How Aine found strength through our Positive Living group

Aine is a mother, wife and friend, who for the last four years has been living with metastatic breast cancer. Despite her diagnosis, Aine is feeling healthy and well and is feeling more positive about her future.  She wants everyone to know about the reality of living life with advanced cancer, and why it’s okay to seek support

In February 2017, a few weeks before her daughter’s wedding, Aine felt a slight pinch in her left breast while reaching up to organise a shelf. When she felt the area with her hand she could feel a small lump. It was in the same area she had previously had a cyst drained so she wasn't too concerned. “I’d had two cysts drained from my breast before, so I wasn’t too worried. I decided I would watch and wait before I spoke to anyone about it,” she says.

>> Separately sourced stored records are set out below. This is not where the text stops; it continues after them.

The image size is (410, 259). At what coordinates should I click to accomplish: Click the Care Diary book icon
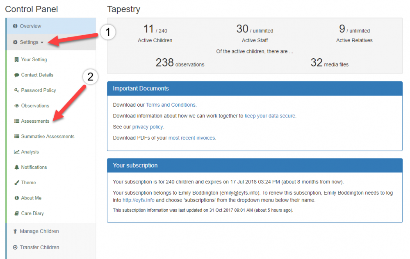pyautogui.click(x=17, y=213)
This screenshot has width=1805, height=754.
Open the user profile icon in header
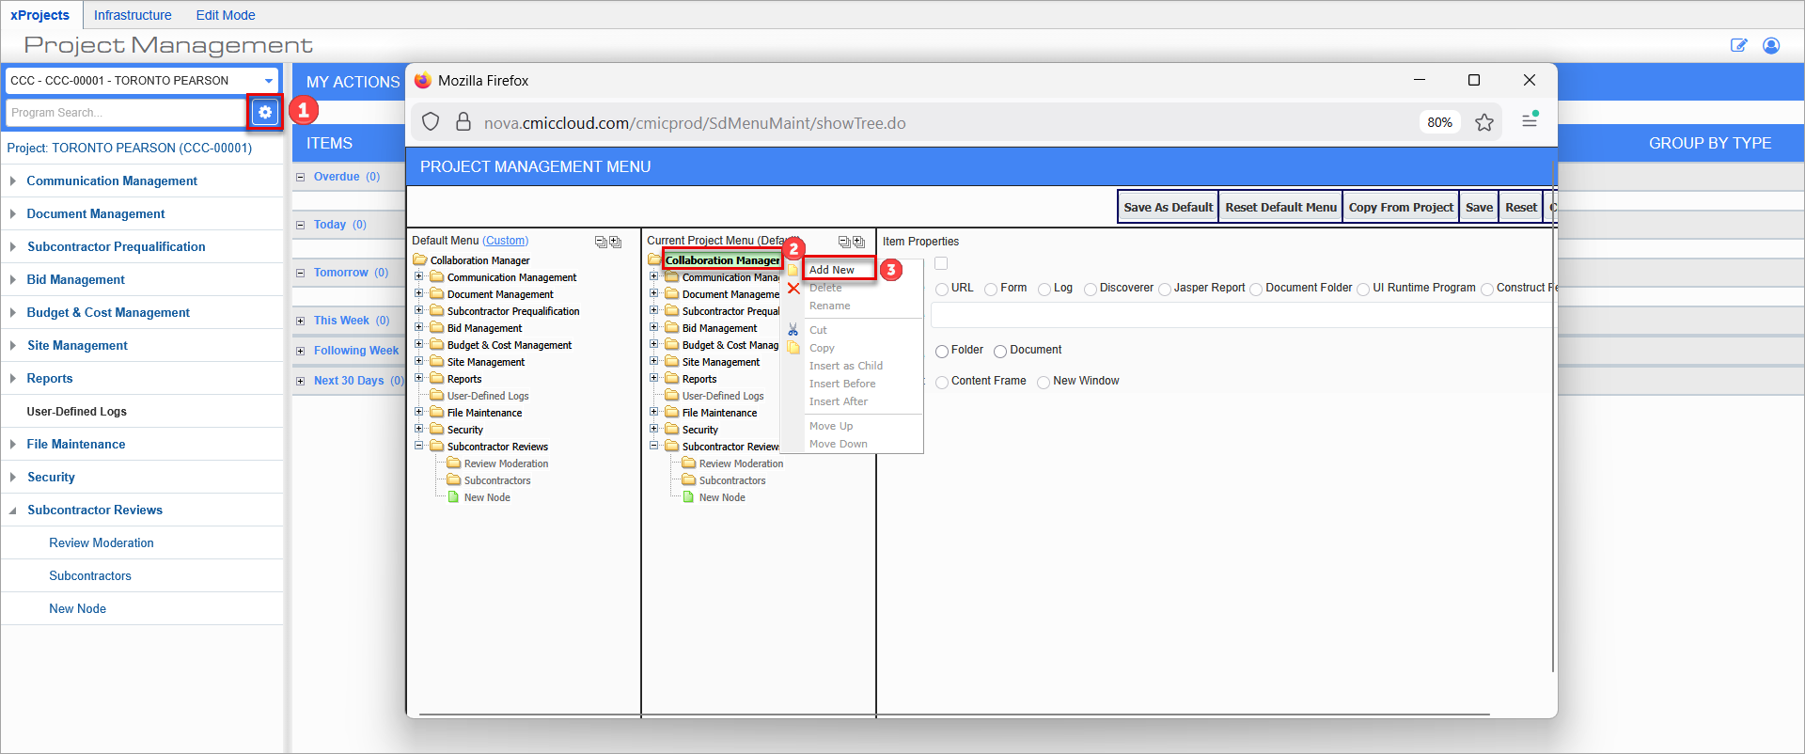click(x=1771, y=45)
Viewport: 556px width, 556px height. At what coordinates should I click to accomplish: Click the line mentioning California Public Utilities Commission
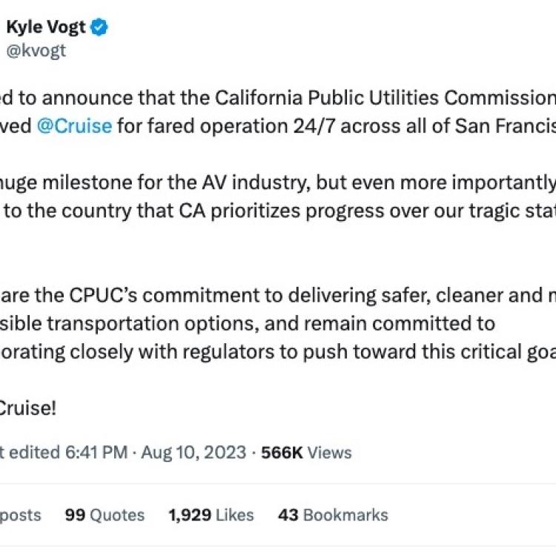[278, 98]
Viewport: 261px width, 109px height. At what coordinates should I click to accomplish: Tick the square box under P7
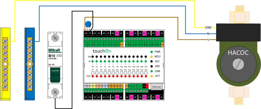point(93,73)
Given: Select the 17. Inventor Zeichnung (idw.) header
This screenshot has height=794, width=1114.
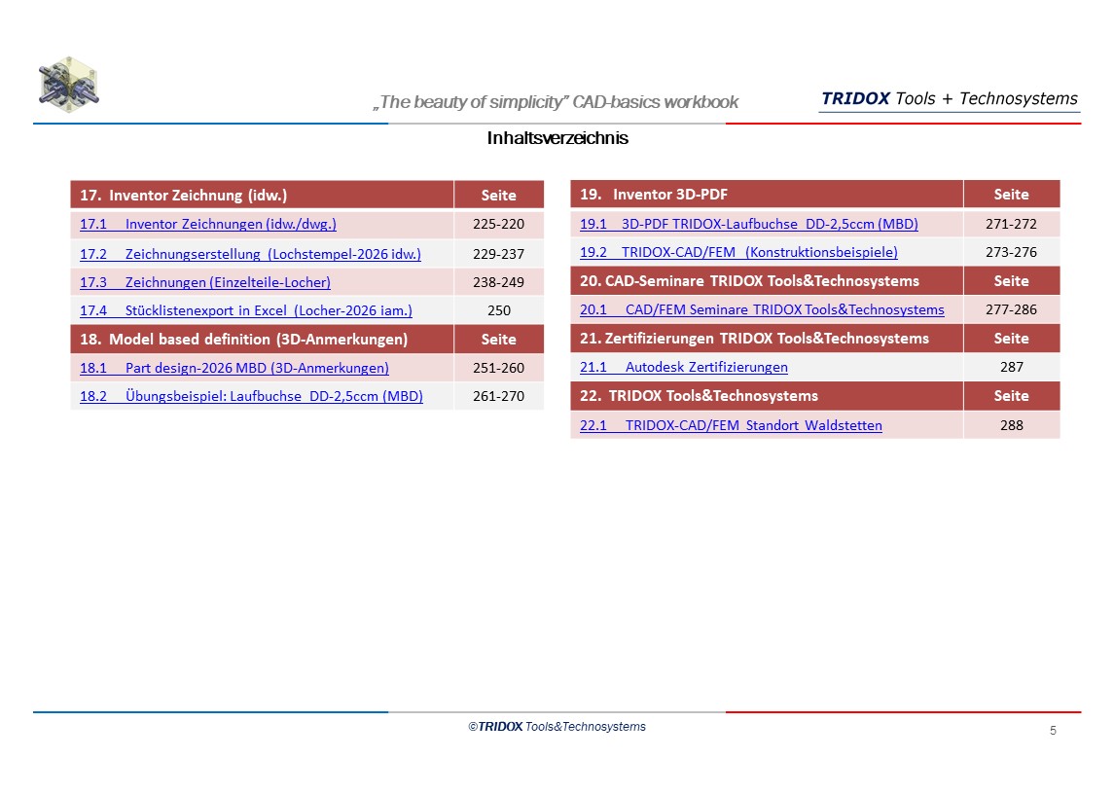Looking at the screenshot, I should 184,196.
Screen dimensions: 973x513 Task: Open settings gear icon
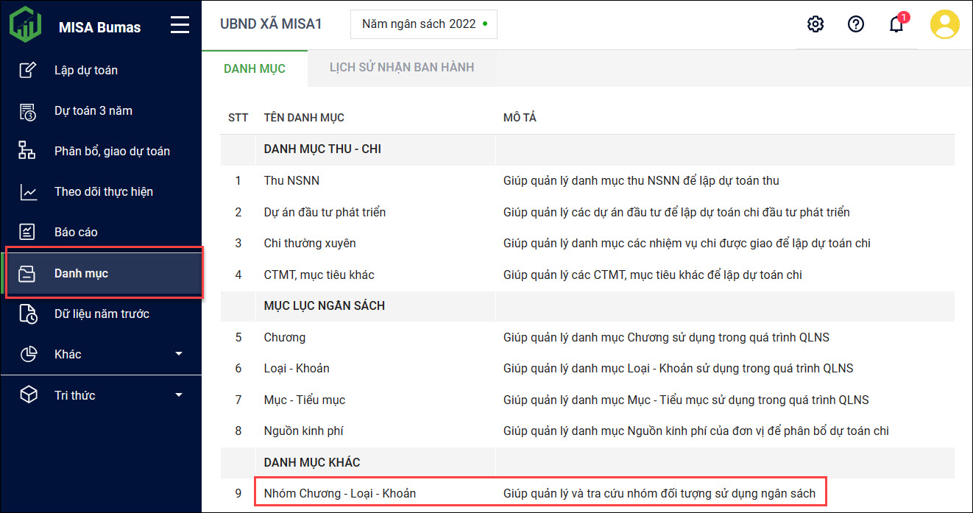[815, 24]
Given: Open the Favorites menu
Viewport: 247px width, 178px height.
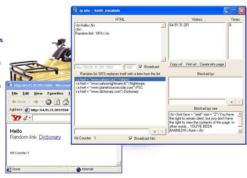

Eventually, Aine went to see her GP. After undergoing tests, she was diagnosed with stage two breast cancer. Surgery was scheduled to take place and I was then to have 6 weeks radiotherapy. Everything was happening quickly  “I was happy to get treatment straight away so I could get back to my life,” she says. However, some routine scans showed Aine’s cancer had spread. She was then diagnosed with stage four incurable cancer. The surgery and radiotherapy were cancelled and she was referred to Medical Oncology for a new treatment plan. "Suddenly the Get out of Jail card had vanished and what I thought would be a 6 month sentence was now Life on treatment".

It took a long time for Aine to get her head around her new diagnosis. It's like having an outer body experience. “I felt like my life had been taken over by this huge monster. I knew my Oncology Team were medically taking good care of me but my mental health was suffering and yet no one asked me how I was coping. Stage four cancer made me think about death, and that terrified me,” she says. Feeling like she needed to be a pillar of support for her loved ones, Aine pushed her worries and anxieties aside. She “made herself cope”.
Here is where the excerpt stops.